Financial education is an important component of our work. We help consumers understand the opportunities, risks, and consequences associated with financial products, services, and decisions.
Listening and learning
As part of our outreach, we have held four listening sessions across the country with more than 120 people who are leaders in financial education. We also issued a “request for public information” – a formal way of asking for public input – about effective financial education. We received more than 100 comments, including collective letters from a range of organizations, individuals, financial institutions, and other groups. We heard loud and clear that a comprehensive approach to financial education is needed and in order to be effective, it has to be salient, well-timed, integrated, and comprehensive.
Studying what works
We have two major projects underway that will teach us more about what works in financial education.
- Financial education evaluation: We are working with the Urban Institute to evaluate two financial coaching programs so we can better understand how to improve financial decision making among consumers. The Financial Clinic in New York City operates one of the programs and Branches (formerly South Florida Urban Ministries), in Miami, operates the second one. This research will provide evidence of the effectiveness of financial coaching as a strategy to help empower consumers. We will share the results from this research widely with the financial education field, policymakers, and the public.
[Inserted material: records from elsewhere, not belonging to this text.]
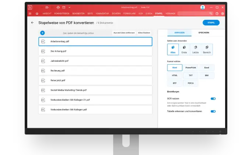Viewport: 252px width, 155px height.
Task: Select Jahresbericht.pdf in the list
Action: 95,61
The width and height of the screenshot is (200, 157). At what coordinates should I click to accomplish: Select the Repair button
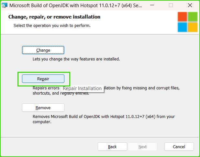pyautogui.click(x=43, y=79)
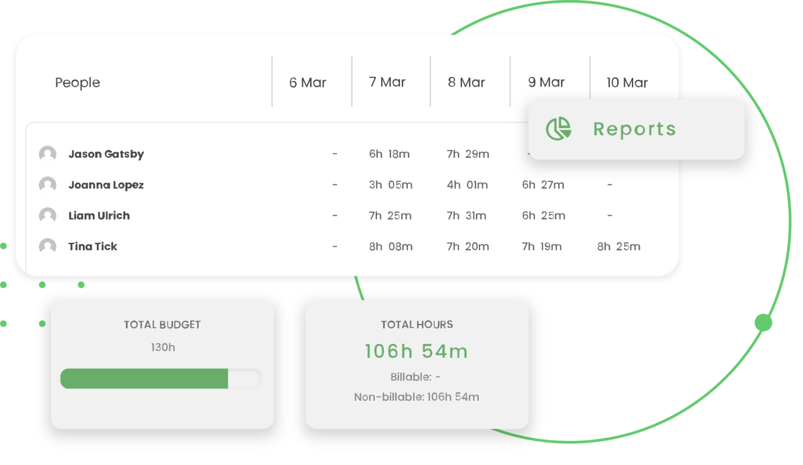This screenshot has height=465, width=803.
Task: Click the 130h budget link
Action: (x=162, y=346)
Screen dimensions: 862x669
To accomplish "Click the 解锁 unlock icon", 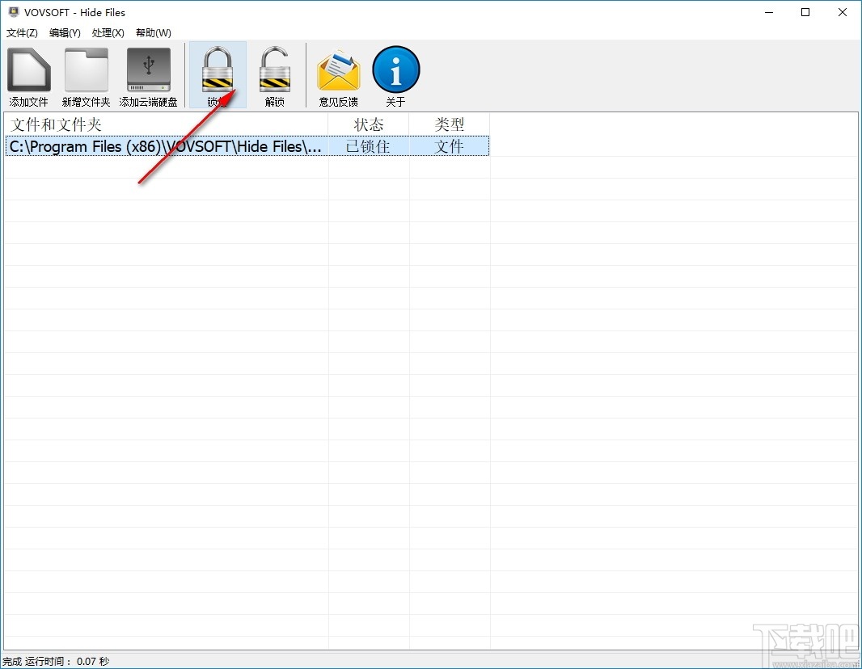I will [274, 74].
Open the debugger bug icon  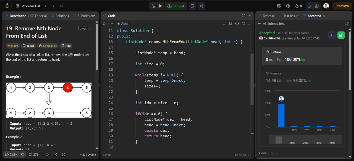point(153,6)
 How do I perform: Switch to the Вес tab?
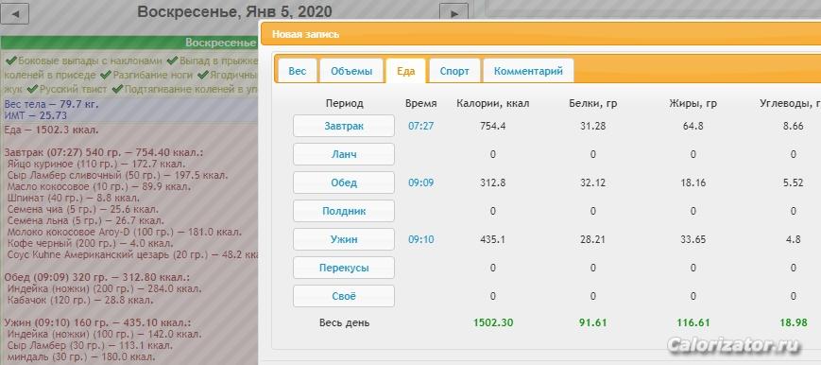298,71
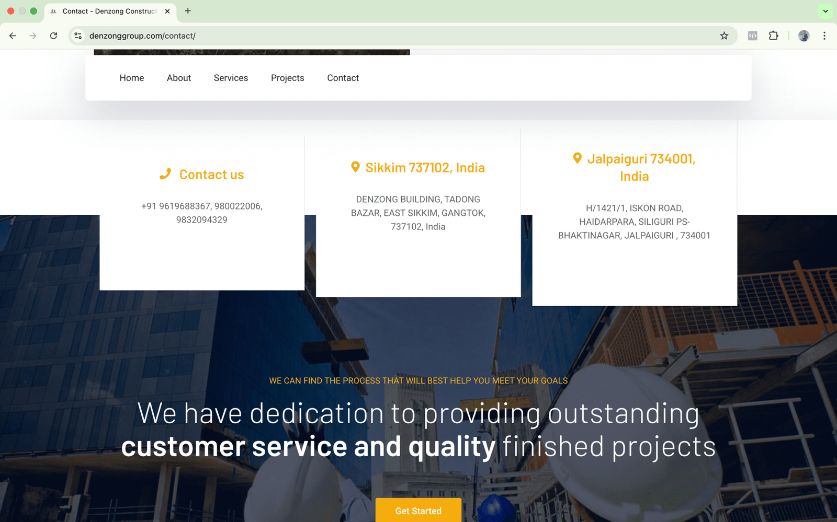Image resolution: width=837 pixels, height=522 pixels.
Task: Open the About page from navigation
Action: [x=179, y=78]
- Measuring financial health: Understanding what combinations of knowledge, skills, behaviors, and attitudes help consumers succeed in achieving their own financial goals will help us improve policies and practices. To build this knowledge, we are working with the Corporation for Enterprise Development to develop rigorously tested measures of consumer financial knowledge, behavior, wellbeing, and related factors. We hope to learn which elements of financial knowledge have a positive effect on financial wellbeing, and what else contributes to financial wellbeing. We will share the critical elements we identify with other financial educators and help them build it into their work.
Designing new strategies
We are also developing and testing new financial education strategies to build on insights from the field of behavioral psychology. We are working on an initiative to help consumers overcome common financial challenges they face on a regular basis.
For example, people who start a new job may feel overwhelmed and fail to sign up for their employer-sponsored retirement account. Behavioral psychology research has shown that if new employees are automatically signed up (but have the option to opt out at any time), enrollment rates are much higher – and those employees who are automatically signed up are pleased about their participation.
We’ll take a close look at what other problems like this might exist, what behavioral issues might be swaying the decision and prototype solutions based on well-researched hypotheses. We will then evaluate the effectiveness of these solutions. As with our other projects, we’ll share our research with financial educators, policymakers, and the public.
Tools for consumers
We are focusing on developing new tools and resources designed to help consumers live better financial lives:
- Consumers who want clear answers to common questions about consumer financial products and services can ask CFPB.
- From start to finish, we can help consumers make informed decisions about paying for college.
- If you’re looking for fliers or brochures about financial information, they’re available to order for free. Many are also available in Spanish.